Re: PoC/WIP: Extended statistics on expressions - Mailing list pgsql-hackers

From Tomas Vondra
Subject Re: PoC/WIP: Extended statistics on expressions
Date
Msg-id 3fbbd68b-0b52-cb5a-d468-7e7280c33e6c@enterprisedb.com
Whole thread Raw
In response to PoC/WIP: Extended statistics on expressions  (Tomas Vondra <tomas.vondra@enterprisedb.com>)
Responses Re: PoC/WIP: Extended statistics on expressions  (Tomas Vondra <tomas.vondra@enterprisedb.com>)
List pgsql-hackers
On 11/16/20 2:49 PM, Tomas Vondra wrote:
> Hi,
>
> ...
>
> 4) apply the statistics
> 
>    This is the hard part, really, and the exact state of the support
>    depends on type of statistics.
> 
>    For ndistinct coefficients, it generally works.
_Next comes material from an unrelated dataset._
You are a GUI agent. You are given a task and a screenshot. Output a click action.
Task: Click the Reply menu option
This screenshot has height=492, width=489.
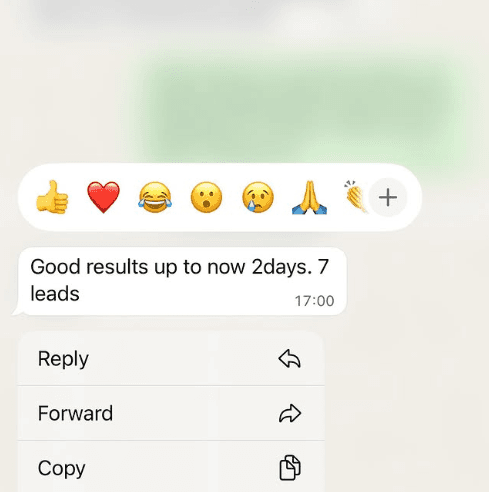[x=171, y=359]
I'm sure there may be
>    bugs in estimate_num_groups, etc. but in principle it works.
> 
>    For MCV lists, it generally works too - you can define statistics on
>    the expressions and the estimates should improve. The main downside
>    here is that it requires at least two expressions, otherwise we can't
>    build/apply the extended statistics. So for example
> 
>       SELECT * FROM t WHERE mod(a,100) = 10 AND mod(b,11) = 0
> 
>    may be estimated "correctly", once you drop any of the conditions it
>    gets much worse as we don't have stats for individual expressions.
>    That's rather annoying - it does not break the extended MCV, but the
>    behavior will certainly cause confusion.
> 
>    For functional dependencies, the estimation does not work yet. Also,
>    the missing per-column statistics have bigger impact than on MCV,
>    because while MCV can work fine without it, the dependencies heavily
>    rely on the per-column estimates. We only apply "corrections" based
>    on the dependency degree, so we still need (good) per-column
>    estimates, which does not quite work with the expressions.
> 
> 
>    Of course, the lack of per-expression statistics may be somewhat
>    fixed by adding indexes on expressions, but that's kinda expensive.
> 

FWIW after re-reading [1], I think the plan to build pg_statistic rows
for expressions and stash them in pg_statistic_ext_data is the way to
go. I was thinking that maybe we'll need some new statistics type to
request this, e.g.

   CREATE STATISTICS s (expressions) ON ...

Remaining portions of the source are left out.